Los sistemas de desinfección se usan para combatir enfermedades propagadas en agua y causadas por bacterias o virus. Esos procesos neutralizan los patógenos mediante el tratamiento del agua de fuentes con aditivos químicos, o mediante la exposición a la luz ultravioleta. Estos sistemas de tratamiento a menudo son de bajo costo y pueden fácilmente reducir su capacidad para las instalaciones de tratamiento de bajo volumen.
Cloro libre, cloraminas y dióxido de cloro son algunos de los desinfectantes más comunes. La cloración es la clase más popular (y más antigua) de aditivos químicos. El cloro es también un oxidante, así que ayuda a eliminar el hierro, el ácido sulfhídrico y otros minerales.
El ozono, un gas incoloro, trata a los contaminantes orgánicos e inorgánicos casi de la misma manera que la cloración pero es aún más eficaz contra las bacterias y otros gérmenes. Los sistemas de ozono no son comunes en todo el mundo porque requieren mucha infraestructura, y su implementación puede tener un alto costo.
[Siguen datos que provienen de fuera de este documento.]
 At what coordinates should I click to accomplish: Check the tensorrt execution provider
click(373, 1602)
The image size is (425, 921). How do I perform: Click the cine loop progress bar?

La luz ultra violeta es, una parte invisible del espectro electromagnético que mata bacterias y virus en el agua expuesta a sus rayos, y se produce típicamente por medio de lámparas de mercurio. El proceso UV es de costo económico y se usa con frecuencia en instalaciones de pequeña escala, pero no es tan eficaz como otros desinfectantes en fuentes de suministro de agua superficial que contienen muchas partículas en suspensión.